In Von Neumann model architecture, the instruction is executed when its turn comes on the program counter, whereas in dataflow model, the instruction becomes ready to execute when its operands are available. If dataflow is applied on the instruction level, massive parallelism is expected. Applying dataflow model on the instructional level is referred to as fine grain dataflow, and produces high degree of parallelism [D.E99]. In early eighties, several dataflow multiprocessor systems were built in USA and Europe. However, the results represented disappointment to the builders of these machines. This is because applying parallelism on instructional level necessitates exchanging large number of variables among the system PEs through the interconnection network. This leads to a network congestion, which means a large delay in communicating the variables, hence a large delay in executing the supposed ready-to-execute instructions [Barry96] [Fira01]. The result is a whole degradation of parallelism of the system. Large grain dataflow represented a solution for the congestion problem. In this model, the level of parallelism is increased to the grain level where the grain is part of the program of a function, a process or, a task level. The grain includes a number of instructions that are executed sequentially depending on an internal program counter to the grain. A number of independent grains of the program can be executed in parallel. The grain is sent to the queue when its arguments are available. The grains exchange the shared arguments through the interconnection network. The production of arguments is less frequent than the production of operands in the instruction level parallelism. This represents less pressure and less congestion on the network. The optimisation of the grain size is an issue by itself. One needs to choose the size which suits the machine on which he runs the program. Here, we need to introduce multithreading concept before we continue to the micro-threading.

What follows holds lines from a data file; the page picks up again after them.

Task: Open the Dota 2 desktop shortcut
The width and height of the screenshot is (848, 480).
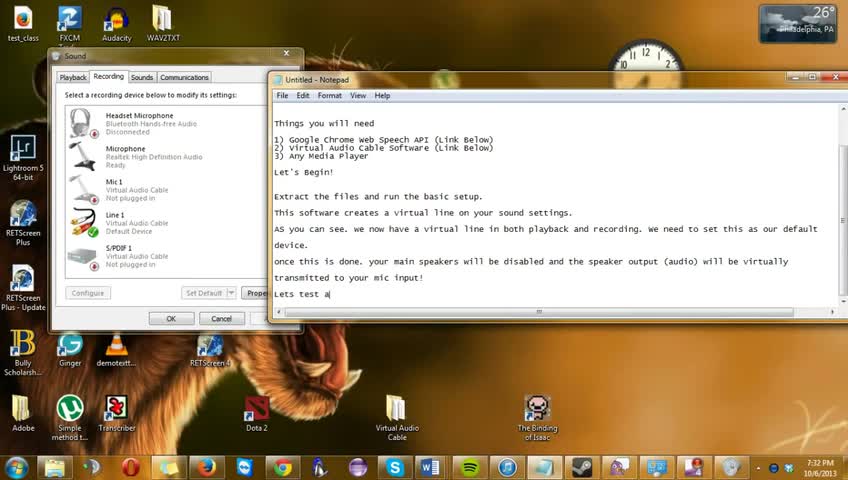Action: click(256, 414)
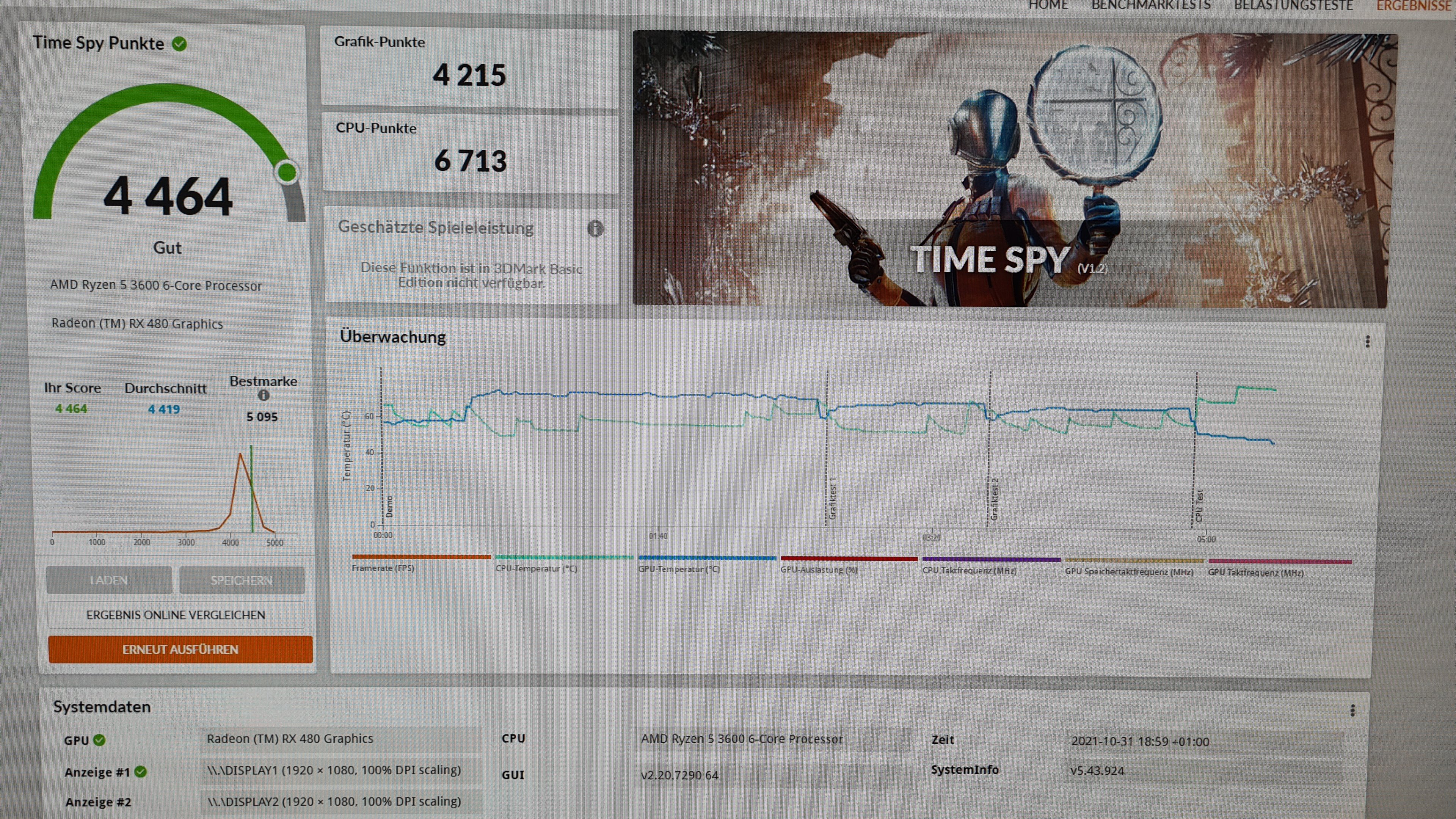Open Überwachung panel three-dot menu
Viewport: 1456px width, 819px height.
(1367, 341)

Multithreading was introduced on a single pipelined processor in order to avoid out-of-order and interrupt problems in the pipelined processor. A number of instructions from different programs (threads) equals to the number of the stages of the pipeline are interleaved in the pipeline so that there is no dependency among the instructions [jess01]. This is simply because the instructions belong to different programs (threads). (See figure 2.3).



Figure 2.3: Multithreading Pipelining

The multithreading concept was extended so that threads become independent nodes (grains) of the same program. Again the size of the grain has to be optimal for better parallelism. Through his research, Jesshope and his team found, through statistical analysis, that if the program is divided into grains, each includes a number of instructions nearly equal to the number of the pipeline stages, a maximum parallelism will be obtained. Nodes (grains) of this size were given the name micro-threads [jess01, luo02].

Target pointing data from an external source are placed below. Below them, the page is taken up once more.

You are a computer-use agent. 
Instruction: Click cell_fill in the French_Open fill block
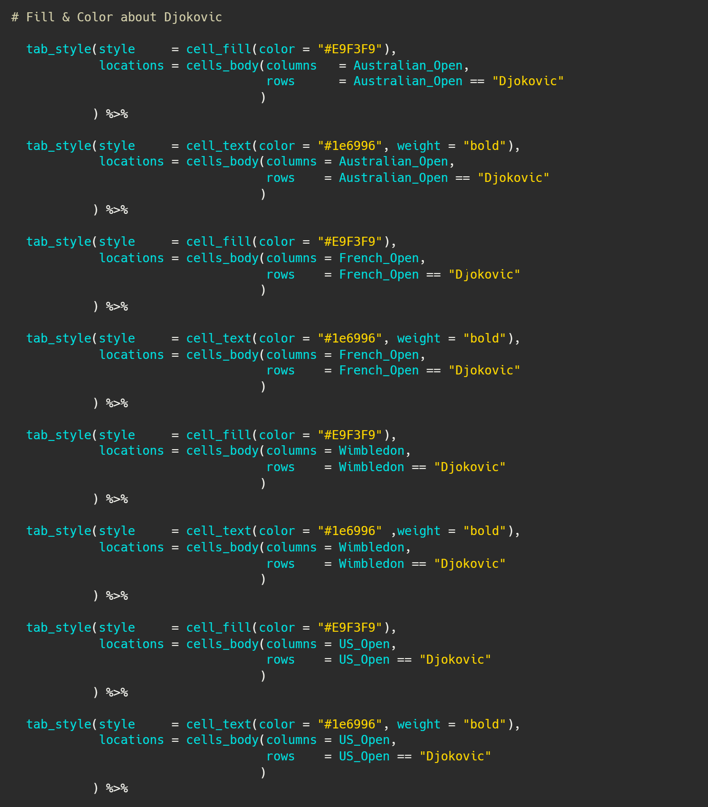pos(218,242)
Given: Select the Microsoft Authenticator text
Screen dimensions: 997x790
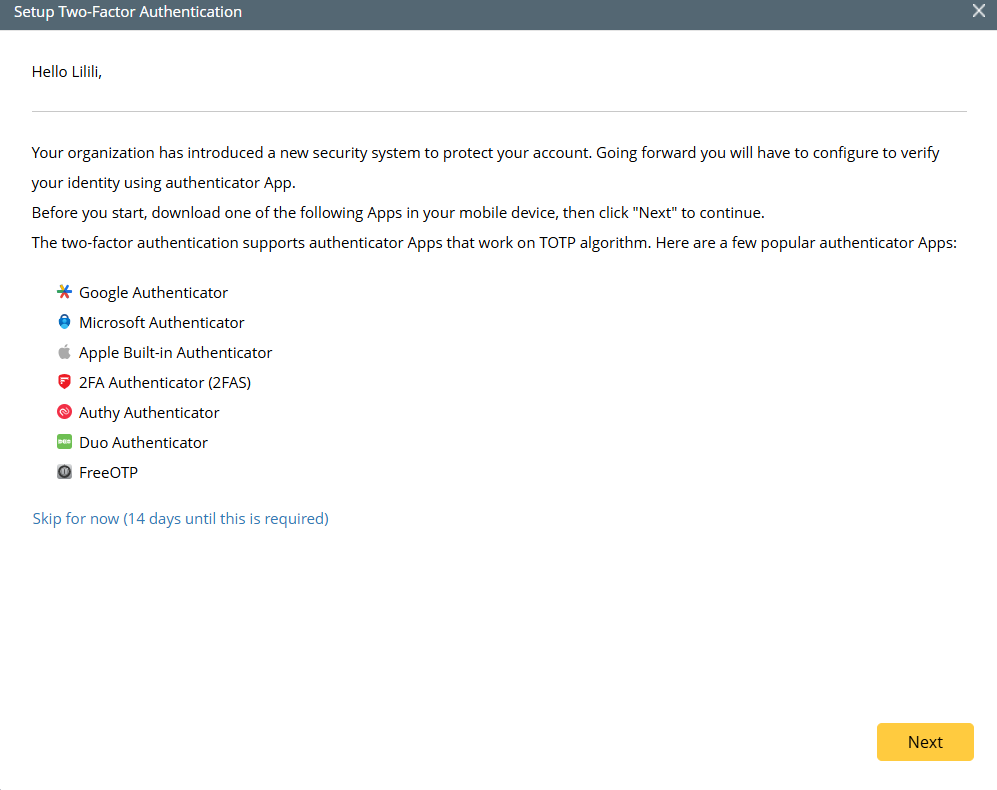Looking at the screenshot, I should tap(161, 323).
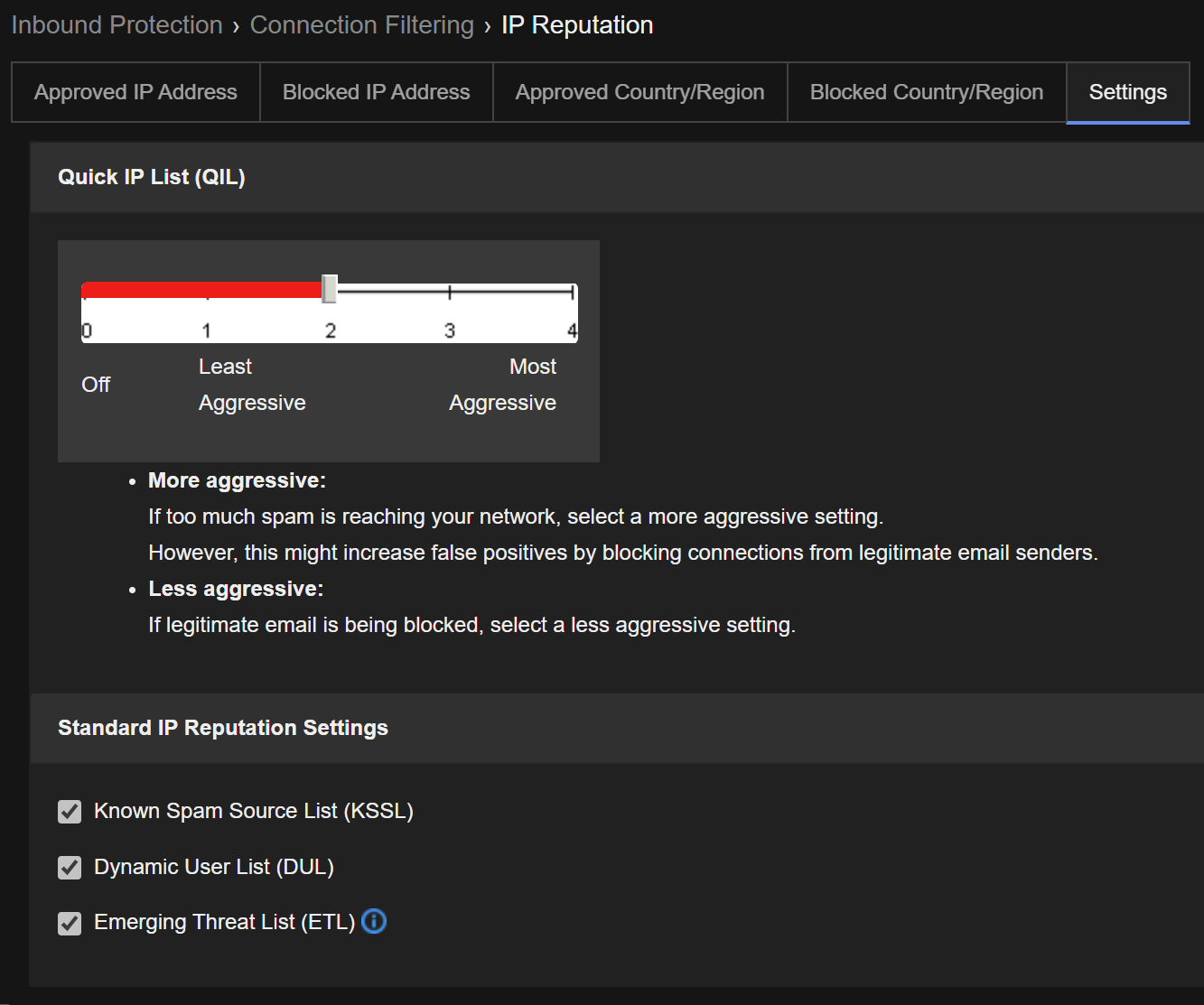Viewport: 1204px width, 1005px height.
Task: Open the Approved Country/Region tab
Action: click(639, 92)
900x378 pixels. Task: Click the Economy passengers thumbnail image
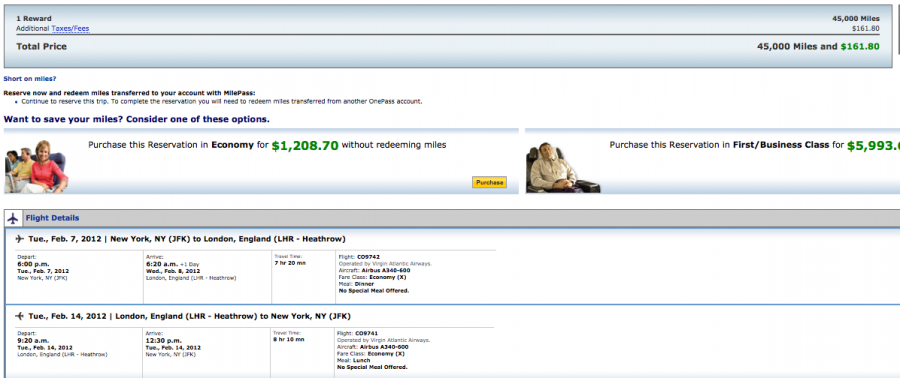tap(37, 166)
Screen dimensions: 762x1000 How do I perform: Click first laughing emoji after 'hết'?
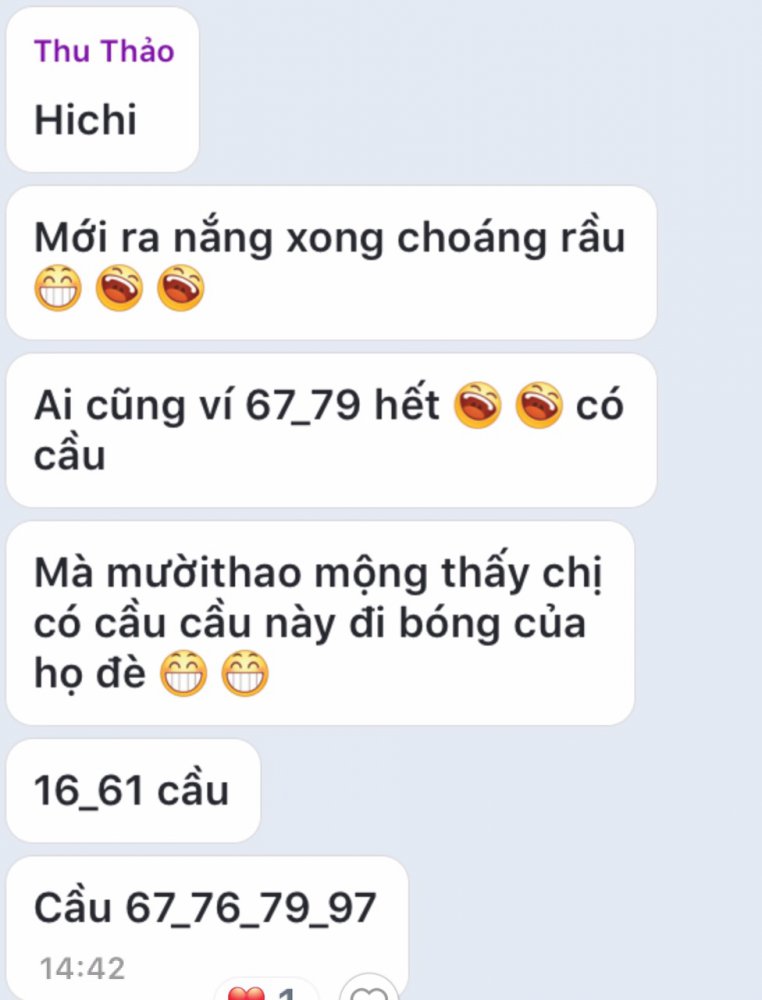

Multithreading use a different set of solutions by utilizing coarse-grained parallelism. A multi threaded processor is able to concurrently execute instructions of different threads of control with a single pipeline [Theo02]. The need for multithreading mechanism in

multiprocessor system, especially in multi-pipelined cores is obvious. In order to use multiple cores simultaneously, multithreading mechanism are required.

Jesshope et. al. [jess96] demonstrated in his work that dynamic scheduling of microthreads on several pipelined processors would result in massive parallelism, reducing the effect of out-of-order instructions in the pipeline.

#### 2.2.3 Valgrind Simulator Tool

We will use simulator called Valgrind which is Open Source / Free Software under GNU/Linux. Valgrind is a runtime instrumentation framework; Valgrind catches all the memory accesses and gives the possibility to analyses these memory accesses. Other tool called Callgrind based to Valgrind which it performs detailed simulation of the L1, L2 and Last Level (LL) caches. Based to Valgrind developed by Josef Weidendorfer [valgrind, Fra08].

Josef Weidendorfer tool of valgrind which is developed at Department of Informatics at the Technical University Munich. This tool is able to handle problems with the cache synchronization, concerning an AMD multi-core system. This tool must handle all the problems occurring on a multi-core system. This tool implements the L1, L2 and LL of caches as the AMD multi-core architecture, crossbar switch interconnection networks where used. The main work in our thesis is to compare the performance of our architecture multi-core system that uses the embedded DPCAM in shared memory with AMD architecture, so we must modify the Valgrind to be simulated with our architecture.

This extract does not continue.